The Great Escape gave Diana Miller an opportunity to look inwards. While painting from her Byron Bay studio, old memories resurfaced and she found herself returning to her youth. Not only did this give her an opportunity to escape through her work, but also reconnect with parts of herself she’d long forgotten.
“Making these memories ‘real’ with paint brought them back into my reality while allowing me to escape it at the same time,” Miller reflects.
Read our chat with Miller below, where we cover this exceptional body of work and how it helped Miller navigate a different time in her life. You can also head inside the studio with Diana through our Video Series and listen to Miller’s Studio Sounds playlist on Spotify.
Can you tell us about ‘The Great Escape’ and what these works represent to you? Are they a reflection of a specific time in your life?
These works represent my love for life, friendships, place and colour, and reference the ways we can escape our realities. Some capture memories of my youth, a time many years ago before moving to Australia, and before I was a wife and a mother.
Immigrating, getting married and having children definitely reshapes reality. Perhaps in a way these paintings are nostalgic captures of a time now long gone.
Last year, in the thick of lockdown here in Melbourne, you were our Artist in Focus with your series ‘An Antidote to Gloom’. That series was filled with optimism and brought a lot of welcome joy and escapism! Has any of that same sentiment filtered into this body of work?
Yes for sure. I cannot help but incorporate uplifting colour into my work. While these paintings are very different stylistically to ‘An Antidote to Gloom’, they are still founded on the same principles of shape-making, colour-combinations and composition.
If anything, these works just take that sentiment a bit further, with a lot more freedom and looseness in the mark-making and more boldness in the colour choices I have made. Times are hard at the moment, we are all a bit stagnant and anxious and maybe these works can jolt us out of that.
You’ve spoken about always trying to challenge yourself with your work, and explore new things – be that a theme or a colour palette. What did you delve into or uncover while painting ‘The Great Escape’?
Trying to keep the work fresh and free was one of my main goals which I think I managed to achieve in a few of these paintings. I can tend to overwork things, so this time, being able to step away from the work and call it finished was, to me, progress.
I also uncovered that working with my non-dominant hand lead to different results – I was forced to paint with my left hand after an injury to my right arm.
Making this work really helped to crystallise a lot of memories that I thought I had lost.

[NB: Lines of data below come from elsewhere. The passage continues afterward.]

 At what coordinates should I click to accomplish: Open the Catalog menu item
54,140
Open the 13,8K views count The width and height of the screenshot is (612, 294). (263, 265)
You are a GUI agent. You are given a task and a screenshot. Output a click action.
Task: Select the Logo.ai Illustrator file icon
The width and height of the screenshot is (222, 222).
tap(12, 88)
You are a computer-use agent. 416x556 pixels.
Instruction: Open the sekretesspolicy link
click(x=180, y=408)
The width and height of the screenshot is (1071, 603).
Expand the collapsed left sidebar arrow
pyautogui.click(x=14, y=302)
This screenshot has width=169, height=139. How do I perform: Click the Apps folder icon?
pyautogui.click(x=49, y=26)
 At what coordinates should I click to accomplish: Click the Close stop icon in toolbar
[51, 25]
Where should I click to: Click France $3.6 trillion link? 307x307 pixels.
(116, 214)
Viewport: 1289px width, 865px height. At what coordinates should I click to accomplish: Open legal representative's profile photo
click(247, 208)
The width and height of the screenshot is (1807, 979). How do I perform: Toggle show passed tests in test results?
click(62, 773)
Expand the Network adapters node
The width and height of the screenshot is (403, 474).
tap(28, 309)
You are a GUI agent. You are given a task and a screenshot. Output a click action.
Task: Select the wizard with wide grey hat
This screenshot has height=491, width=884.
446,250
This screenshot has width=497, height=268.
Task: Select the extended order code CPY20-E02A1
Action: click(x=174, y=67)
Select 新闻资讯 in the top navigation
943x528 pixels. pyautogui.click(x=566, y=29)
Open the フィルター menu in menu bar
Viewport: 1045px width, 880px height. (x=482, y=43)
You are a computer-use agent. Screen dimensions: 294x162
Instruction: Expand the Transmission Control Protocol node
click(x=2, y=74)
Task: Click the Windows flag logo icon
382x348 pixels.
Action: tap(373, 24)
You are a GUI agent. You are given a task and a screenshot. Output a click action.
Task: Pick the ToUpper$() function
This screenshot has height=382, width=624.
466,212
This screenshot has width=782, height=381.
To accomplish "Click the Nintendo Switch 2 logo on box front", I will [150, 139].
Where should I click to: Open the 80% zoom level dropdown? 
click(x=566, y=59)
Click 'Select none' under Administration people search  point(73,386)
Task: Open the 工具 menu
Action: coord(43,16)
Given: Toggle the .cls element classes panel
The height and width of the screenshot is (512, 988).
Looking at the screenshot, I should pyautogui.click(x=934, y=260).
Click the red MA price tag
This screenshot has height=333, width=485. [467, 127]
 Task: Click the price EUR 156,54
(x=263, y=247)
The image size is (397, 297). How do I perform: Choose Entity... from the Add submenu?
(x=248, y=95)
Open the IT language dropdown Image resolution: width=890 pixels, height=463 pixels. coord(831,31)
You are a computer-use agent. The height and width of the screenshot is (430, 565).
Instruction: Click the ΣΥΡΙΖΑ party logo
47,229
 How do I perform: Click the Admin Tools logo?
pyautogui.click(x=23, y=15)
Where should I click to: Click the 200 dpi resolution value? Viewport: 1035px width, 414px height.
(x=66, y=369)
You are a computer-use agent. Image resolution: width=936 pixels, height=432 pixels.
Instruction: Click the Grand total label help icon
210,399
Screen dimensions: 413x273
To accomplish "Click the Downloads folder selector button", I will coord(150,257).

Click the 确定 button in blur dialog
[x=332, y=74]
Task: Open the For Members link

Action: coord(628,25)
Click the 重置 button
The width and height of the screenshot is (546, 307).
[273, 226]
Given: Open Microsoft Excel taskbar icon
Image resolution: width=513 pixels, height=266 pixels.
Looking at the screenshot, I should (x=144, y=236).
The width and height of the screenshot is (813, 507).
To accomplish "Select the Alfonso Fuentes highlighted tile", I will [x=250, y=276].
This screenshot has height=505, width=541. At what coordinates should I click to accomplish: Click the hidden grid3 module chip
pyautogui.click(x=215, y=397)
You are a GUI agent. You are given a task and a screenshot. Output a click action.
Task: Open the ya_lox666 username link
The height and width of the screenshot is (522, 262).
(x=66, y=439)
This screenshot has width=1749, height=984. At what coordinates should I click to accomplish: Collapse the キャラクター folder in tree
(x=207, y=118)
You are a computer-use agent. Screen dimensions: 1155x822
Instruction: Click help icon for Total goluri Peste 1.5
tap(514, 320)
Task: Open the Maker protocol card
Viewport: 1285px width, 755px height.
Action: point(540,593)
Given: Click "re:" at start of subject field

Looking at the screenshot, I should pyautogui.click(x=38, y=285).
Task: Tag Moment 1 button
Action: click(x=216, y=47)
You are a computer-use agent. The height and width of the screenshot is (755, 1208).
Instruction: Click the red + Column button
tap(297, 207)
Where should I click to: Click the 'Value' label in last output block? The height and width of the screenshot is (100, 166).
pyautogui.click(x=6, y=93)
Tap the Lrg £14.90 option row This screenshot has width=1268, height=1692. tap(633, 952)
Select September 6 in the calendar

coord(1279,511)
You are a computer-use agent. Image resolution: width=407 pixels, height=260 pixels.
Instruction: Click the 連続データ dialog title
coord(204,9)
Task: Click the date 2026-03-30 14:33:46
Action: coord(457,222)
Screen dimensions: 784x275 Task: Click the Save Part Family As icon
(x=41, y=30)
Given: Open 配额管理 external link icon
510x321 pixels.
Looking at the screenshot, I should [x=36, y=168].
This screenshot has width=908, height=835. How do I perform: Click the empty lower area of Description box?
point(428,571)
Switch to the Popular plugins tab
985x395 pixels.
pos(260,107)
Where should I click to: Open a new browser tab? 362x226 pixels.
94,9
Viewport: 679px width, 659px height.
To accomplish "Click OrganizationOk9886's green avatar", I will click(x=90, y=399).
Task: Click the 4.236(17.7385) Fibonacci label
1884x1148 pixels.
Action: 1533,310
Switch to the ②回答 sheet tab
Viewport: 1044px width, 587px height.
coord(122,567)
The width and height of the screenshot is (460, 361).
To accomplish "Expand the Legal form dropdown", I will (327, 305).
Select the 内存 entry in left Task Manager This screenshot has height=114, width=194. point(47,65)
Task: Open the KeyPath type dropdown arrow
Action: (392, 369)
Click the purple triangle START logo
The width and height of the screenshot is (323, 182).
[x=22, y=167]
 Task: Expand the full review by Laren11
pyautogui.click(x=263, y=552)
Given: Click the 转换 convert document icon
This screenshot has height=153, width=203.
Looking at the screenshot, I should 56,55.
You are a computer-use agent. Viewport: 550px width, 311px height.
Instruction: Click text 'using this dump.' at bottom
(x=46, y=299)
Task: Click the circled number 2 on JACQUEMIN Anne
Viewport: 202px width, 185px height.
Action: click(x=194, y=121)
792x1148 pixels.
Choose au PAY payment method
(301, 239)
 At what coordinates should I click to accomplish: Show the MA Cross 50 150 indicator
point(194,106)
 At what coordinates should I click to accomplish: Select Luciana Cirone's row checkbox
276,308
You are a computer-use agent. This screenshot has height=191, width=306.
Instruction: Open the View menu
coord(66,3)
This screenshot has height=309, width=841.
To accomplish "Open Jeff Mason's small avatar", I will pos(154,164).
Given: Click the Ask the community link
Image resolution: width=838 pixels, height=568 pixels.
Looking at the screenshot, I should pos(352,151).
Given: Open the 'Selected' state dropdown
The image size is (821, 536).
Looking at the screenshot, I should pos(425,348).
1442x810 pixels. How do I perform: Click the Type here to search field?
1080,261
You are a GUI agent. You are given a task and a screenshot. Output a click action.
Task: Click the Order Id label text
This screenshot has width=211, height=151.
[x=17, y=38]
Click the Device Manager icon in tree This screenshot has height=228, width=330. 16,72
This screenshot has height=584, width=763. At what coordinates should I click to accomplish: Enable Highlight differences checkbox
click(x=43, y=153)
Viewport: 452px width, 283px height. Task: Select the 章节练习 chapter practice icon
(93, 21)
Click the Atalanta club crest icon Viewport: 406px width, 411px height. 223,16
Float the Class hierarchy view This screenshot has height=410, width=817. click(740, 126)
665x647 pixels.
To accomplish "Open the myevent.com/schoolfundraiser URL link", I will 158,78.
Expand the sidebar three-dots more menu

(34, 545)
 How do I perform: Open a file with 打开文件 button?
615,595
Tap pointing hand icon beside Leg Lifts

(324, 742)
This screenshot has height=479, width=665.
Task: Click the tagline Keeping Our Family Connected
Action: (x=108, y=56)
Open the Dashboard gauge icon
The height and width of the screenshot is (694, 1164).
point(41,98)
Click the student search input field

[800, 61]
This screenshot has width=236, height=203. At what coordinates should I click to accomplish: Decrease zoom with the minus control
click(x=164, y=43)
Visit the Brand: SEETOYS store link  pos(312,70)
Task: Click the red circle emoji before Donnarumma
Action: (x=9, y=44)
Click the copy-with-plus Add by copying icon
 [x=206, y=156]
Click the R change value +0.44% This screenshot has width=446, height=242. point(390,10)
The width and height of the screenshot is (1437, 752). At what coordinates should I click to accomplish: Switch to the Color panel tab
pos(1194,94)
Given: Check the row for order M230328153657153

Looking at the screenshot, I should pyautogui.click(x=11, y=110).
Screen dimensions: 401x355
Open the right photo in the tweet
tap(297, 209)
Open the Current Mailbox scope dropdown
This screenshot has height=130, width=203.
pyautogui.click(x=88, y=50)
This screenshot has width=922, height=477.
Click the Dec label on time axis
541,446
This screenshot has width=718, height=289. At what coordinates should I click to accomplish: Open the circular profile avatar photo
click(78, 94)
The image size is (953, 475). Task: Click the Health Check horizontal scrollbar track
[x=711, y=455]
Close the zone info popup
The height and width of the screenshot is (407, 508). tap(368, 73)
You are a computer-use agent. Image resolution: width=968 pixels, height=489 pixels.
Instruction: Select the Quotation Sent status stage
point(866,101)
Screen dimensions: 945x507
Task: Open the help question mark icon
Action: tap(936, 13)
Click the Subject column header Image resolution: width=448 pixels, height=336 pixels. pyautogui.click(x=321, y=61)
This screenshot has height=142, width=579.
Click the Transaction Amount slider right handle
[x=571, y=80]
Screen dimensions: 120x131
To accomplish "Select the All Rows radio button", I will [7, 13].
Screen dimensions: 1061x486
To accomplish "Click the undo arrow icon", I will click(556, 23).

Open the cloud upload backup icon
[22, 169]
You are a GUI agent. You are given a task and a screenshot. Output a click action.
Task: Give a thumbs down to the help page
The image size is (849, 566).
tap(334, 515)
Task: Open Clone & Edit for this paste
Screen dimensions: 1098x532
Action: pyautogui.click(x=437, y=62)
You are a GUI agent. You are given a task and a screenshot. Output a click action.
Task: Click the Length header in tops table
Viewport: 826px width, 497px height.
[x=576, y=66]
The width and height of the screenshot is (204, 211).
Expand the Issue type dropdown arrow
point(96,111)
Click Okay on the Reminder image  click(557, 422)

Looking back on the works now I see them as yearnings for memories and times that exist now only in my mind. It is as if I needed to make these paintings to remind myself that life wasn’t always this restrictive and challenging. While I didn’t necessarily know what each piece was about while making it, the experiences I was unconsciously reminiscing about ultimately made their way into the work.
I think these paintings also represent coming to terms with the loss of my youth. Making these memories ‘real’ with paint brought them back into my reality while allowing me to escape it at the same time.